The rest of the Redetermination Unit was behind me, as was the computer room.

For reasons entirely unknown to me, from the start I was able to get the computer to do things others couldn’t – especially the coveted “force pay,” a claims rep’s last resort when the computer spat back every other command to issue a check. That happened all the time, without logic or pattern, to everyone in the place.

Except me. So several times a week the Operations Supervisor would walk by my desk and toss a file on it. “You’re an asshole,” he’d say, “but you’re the only one who can fix this. Do so.”

“You’d think they could get some decent computers in here, wouldn’t you? Maybe they could trade in those ARS teletype machines from the Coolidge administration.”

“Good idea – one less pain in the ARS.”

The OS snuffed his cigarette out in the ashtray on my desk. Those days you could smoke anywhere.

When the Boston DO was filled with claimants, the general atmosphere was a cross between Edward Hopper and Hieronymus Bosch. One day a claimant walked down the center aisle stripping off articles of clothing and leaving them in his wake. As he approached my desk he had progressed to stepping out of his trousers, a clear signal that it was time to end the show. Several male employees escorted The Stripper and his hastily bundled wardrobe out the door and into the elevator.

The Boston DO was also host to the legendary Lavatory Launderer, who periodically set up shop in the bathroom down the hall and used the sink to wash all his clothes – including that day’s outfit. No one bothered him much, although on laundry day there was a noticeable lack of paper towels in the men’s room.

Then there was the guy who walked into the office one day, shouted “Heil Hitler! Where’s the Gestapo?” and ran back out the door – never to be seen again.

Mostly, though, the DO was host to an unending succession of interchangeable claimants – day in, day out – redetermination letters in hand. They’d walk up the aisle, plop themselves down, and wait for us to do our damnedest. And we generally obliged them. One day I passed by a claims rep’s desk and heard him tell a female applicant, “You’re not disabled enough. You may be a little disabled, but it’s not enough.”

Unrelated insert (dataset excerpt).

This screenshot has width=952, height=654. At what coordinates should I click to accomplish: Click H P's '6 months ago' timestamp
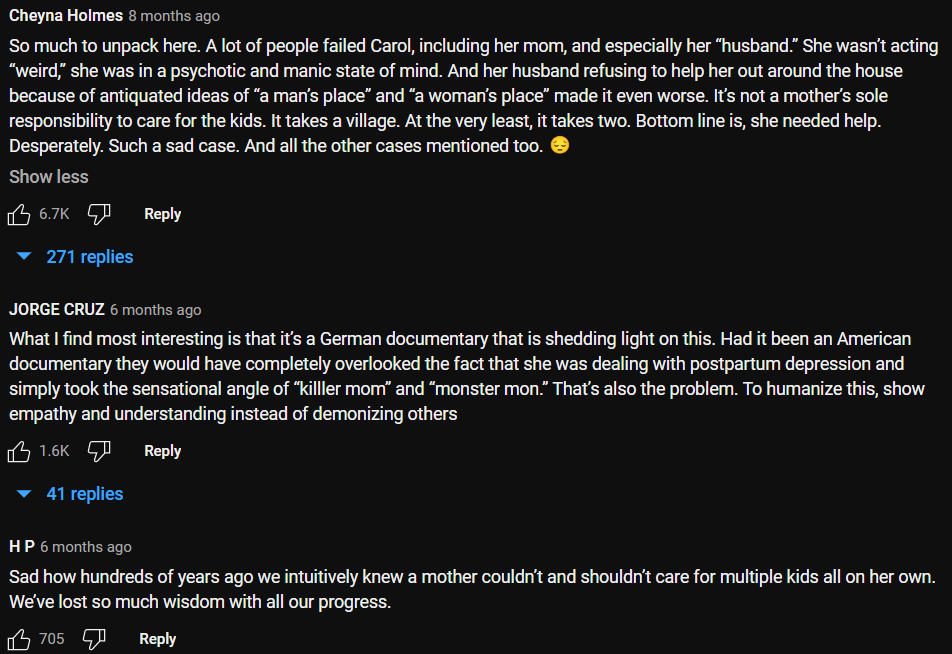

She got up with a sigh and headed home to wait for things to get worse.

* * * * * * *

“Hello? Is this the redistribution unit?”

“Absolutely.”

Mr. Daly came into the office every day, nicely living up to his name. He was tall and thin, with cropped gray hair and an urgent but formal manner. He lived at the YMCA on Huntington avenue, collected $167 a month, and spent about one-quarter of it Xeroxing hundreds of pages of federal regulations, charts, and graphs. He made copies for me, copies for other government agencies, copies for himself, copies for God knows who else.

“I should be getting more than $167 a month,” Mr. Daly would tell me.

“Yes, sir. SSI benefits are nothing if not minimal.”

“No, I mean, I should be getting veteran’s benefits on top of that.”

“Well, technically, Mr. Daly, they’d be subtracted from your SSI. But the other thing is, you don’t qualify for veteran’s benefits.”

“Look at the papers. The veterans benefits are right there.”

“Yes, sir. But Mr. Daly, you’re not a veteran. You never served in the armed forces.”

“That’s ridiculous. I was in the Army.”

“The Army has no record of you, Mr. Daly. None of the services do. We’ve talked about this before. So you really shouldn’t spend all that money on Xeroxes. I’m sorry.”

At that point he’d start glancing around the office for someone who looked saner than me.

“You’ll file the papers, right?”

“Yes I will, Mr. Daly.” His file was fatter than Martin Luther King’s FBI folder. Sometimes he gave me the same Xeroxes three or four times. I filed them anyway.

“Anything else today, Mr. Daly?”

“No. That’s all.”

He’d walk down the hall shaking his head like maybe that would rearrange the pieces and clear everything up. It went on that way for about six months. Then Mr. Daly stopped coming in every day.